Collected data:
::::

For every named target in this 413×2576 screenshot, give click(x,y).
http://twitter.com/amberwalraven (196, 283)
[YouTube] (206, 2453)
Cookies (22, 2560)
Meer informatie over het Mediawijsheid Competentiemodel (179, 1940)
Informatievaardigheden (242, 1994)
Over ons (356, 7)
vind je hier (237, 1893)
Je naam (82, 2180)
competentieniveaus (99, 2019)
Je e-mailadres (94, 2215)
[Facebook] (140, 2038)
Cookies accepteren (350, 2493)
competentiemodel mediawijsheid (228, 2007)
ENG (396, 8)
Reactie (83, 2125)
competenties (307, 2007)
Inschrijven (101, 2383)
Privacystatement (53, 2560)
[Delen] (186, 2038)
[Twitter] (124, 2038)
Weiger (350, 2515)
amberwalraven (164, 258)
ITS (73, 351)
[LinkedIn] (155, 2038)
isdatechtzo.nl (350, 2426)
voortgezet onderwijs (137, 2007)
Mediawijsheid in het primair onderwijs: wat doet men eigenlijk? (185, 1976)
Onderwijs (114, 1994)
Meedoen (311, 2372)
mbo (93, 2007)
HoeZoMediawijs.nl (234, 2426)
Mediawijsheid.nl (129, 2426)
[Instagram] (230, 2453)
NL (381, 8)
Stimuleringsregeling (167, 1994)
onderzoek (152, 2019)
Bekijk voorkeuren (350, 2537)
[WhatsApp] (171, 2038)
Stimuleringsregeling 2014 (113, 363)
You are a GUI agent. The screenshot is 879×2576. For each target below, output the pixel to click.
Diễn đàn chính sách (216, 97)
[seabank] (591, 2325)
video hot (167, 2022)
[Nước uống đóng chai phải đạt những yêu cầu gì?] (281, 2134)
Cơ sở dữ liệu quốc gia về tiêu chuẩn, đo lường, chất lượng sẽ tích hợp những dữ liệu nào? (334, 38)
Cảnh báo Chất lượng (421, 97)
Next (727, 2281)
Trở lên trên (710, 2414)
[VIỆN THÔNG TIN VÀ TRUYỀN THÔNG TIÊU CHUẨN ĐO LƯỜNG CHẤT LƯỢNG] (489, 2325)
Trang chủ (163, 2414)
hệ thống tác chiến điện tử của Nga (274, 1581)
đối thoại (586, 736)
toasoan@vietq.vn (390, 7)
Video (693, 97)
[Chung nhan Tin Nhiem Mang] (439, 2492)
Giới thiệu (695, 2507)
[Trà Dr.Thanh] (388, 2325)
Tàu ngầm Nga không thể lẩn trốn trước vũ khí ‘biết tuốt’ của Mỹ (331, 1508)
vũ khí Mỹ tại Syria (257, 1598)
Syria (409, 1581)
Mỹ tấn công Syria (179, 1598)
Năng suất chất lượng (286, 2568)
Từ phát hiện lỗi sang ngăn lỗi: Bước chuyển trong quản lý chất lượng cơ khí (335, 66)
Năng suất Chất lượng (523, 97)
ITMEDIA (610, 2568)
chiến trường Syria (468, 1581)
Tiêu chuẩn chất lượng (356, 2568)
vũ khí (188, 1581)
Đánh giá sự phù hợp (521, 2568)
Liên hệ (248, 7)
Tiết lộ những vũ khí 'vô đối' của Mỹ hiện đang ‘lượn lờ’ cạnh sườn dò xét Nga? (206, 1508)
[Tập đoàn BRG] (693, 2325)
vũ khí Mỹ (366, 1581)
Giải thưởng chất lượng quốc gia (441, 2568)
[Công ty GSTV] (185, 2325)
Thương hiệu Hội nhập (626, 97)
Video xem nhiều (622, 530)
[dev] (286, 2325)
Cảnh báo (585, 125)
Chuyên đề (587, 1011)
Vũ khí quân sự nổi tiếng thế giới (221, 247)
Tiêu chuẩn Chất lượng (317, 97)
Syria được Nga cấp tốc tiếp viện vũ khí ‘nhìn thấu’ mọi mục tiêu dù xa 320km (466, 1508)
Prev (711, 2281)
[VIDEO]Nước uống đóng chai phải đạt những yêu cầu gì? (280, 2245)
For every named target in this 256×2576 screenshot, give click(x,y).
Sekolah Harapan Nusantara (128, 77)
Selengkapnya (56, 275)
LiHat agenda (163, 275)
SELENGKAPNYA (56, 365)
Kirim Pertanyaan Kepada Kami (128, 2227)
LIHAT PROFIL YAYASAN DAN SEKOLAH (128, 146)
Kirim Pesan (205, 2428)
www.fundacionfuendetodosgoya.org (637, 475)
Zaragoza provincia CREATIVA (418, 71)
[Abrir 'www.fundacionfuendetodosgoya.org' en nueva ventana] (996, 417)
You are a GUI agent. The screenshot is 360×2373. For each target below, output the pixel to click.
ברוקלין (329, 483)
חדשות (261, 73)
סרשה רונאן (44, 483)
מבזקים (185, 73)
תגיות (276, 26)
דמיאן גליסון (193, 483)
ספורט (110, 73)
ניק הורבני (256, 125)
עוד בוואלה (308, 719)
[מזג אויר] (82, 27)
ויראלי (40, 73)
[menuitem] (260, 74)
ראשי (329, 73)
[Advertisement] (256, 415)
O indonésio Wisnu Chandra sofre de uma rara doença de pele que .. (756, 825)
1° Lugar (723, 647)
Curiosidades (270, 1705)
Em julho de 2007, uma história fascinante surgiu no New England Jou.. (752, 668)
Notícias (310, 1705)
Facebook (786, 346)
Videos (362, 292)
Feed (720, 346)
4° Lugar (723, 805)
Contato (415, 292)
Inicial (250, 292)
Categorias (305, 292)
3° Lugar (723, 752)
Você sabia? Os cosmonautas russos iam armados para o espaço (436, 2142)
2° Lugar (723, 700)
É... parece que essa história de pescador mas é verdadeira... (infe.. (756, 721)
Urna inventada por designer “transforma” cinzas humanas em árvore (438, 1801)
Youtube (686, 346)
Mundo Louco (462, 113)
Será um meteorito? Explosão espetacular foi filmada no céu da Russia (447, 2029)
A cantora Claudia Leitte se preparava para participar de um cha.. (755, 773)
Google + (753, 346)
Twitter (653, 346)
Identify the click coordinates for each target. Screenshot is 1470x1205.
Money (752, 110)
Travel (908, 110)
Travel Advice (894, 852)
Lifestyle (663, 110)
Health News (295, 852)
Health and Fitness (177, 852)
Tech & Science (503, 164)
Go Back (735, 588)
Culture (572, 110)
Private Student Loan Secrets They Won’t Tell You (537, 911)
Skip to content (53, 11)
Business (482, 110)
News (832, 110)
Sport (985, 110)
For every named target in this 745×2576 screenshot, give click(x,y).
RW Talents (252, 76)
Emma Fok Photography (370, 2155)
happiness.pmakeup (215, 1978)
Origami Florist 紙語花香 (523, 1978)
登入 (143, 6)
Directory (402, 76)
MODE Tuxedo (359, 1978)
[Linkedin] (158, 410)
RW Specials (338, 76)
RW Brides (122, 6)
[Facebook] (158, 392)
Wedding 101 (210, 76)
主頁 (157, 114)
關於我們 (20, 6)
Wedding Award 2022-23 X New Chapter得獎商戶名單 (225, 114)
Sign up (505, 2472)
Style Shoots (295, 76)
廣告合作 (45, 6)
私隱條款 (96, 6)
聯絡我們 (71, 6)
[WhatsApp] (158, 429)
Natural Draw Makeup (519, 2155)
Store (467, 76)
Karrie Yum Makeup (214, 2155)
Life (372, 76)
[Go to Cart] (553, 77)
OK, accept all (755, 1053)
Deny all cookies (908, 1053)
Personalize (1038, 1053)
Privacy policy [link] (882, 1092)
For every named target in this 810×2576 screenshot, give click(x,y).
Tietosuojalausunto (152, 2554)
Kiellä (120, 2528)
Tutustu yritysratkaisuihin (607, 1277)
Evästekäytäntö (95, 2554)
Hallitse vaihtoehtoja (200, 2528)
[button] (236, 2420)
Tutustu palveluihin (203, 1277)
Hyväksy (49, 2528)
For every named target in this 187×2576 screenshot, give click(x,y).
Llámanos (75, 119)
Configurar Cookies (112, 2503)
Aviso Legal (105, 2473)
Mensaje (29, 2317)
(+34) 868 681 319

::::

WHAT IS REQUIRED:
From the data above, output exactly the lines between the one containing "חדשות (261, 73)" and the one containing "登入 (143, 6)", counting both of them.

WRITTEN REPLY:
חדשות (261, 73)
סרשה רונאן (44, 483)
מבזקים (185, 73)
תגיות (276, 26)
דמיאן גליסון (193, 483)
ספורט (110, 73)
ניק הורבני (256, 125)
עוד בוואלה (308, 719)
[מזג אויר] (82, 27)
ויראלי (40, 73)
[menuitem] (260, 74)
ראשי (329, 73)
[Advertisement] (256, 415)
O indonésio Wisnu Chandra sofre de uma rara doença de pele que .. (756, 825)
1° Lugar (723, 647)
Curiosidades (270, 1705)
Em julho de 2007, uma história fascinante surgiu no New England Jou.. (752, 668)
Notícias (310, 1705)
Facebook (786, 346)
Videos (362, 292)
Feed (720, 346)
4° Lugar (723, 805)
Contato (415, 292)
Inicial (250, 292)
Categorias (305, 292)
3° Lugar (723, 752)
Você sabia? Os cosmonautas russos iam armados para o espaço (436, 2142)
2° Lugar (723, 700)
É... parece que essa história de pescador mas é verdadeira... (infe.. (756, 721)
Urna inventada por designer “transforma” cinzas humanas em árvore (438, 1801)
Youtube (686, 346)
Mundo Louco (462, 113)
Será um meteorito? Explosão espetacular foi filmada no céu da Russia (447, 2029)
A cantora Claudia Leitte se preparava para participar de um cha.. (755, 773)
Google + (753, 346)
Twitter (653, 346)
Identify the click coordinates for each target. Screenshot is 1470x1205.
Money (752, 110)
Travel (908, 110)
Travel Advice (894, 852)
Lifestyle (663, 110)
Health News (295, 852)
Health and Fitness (177, 852)
Tech & Science (503, 164)
Go Back (735, 588)
Culture (572, 110)
Private Student Loan Secrets They Won’t Tell You (537, 911)
Skip to content (53, 11)
Business (482, 110)
News (832, 110)
Sport (985, 110)
For every named target in this 745×2576 screenshot, give click(x,y).
RW Talents (252, 76)
Emma Fok Photography (370, 2155)
happiness.pmakeup (215, 1978)
Origami Florist 紙語花香 (523, 1978)
登入 (143, 6)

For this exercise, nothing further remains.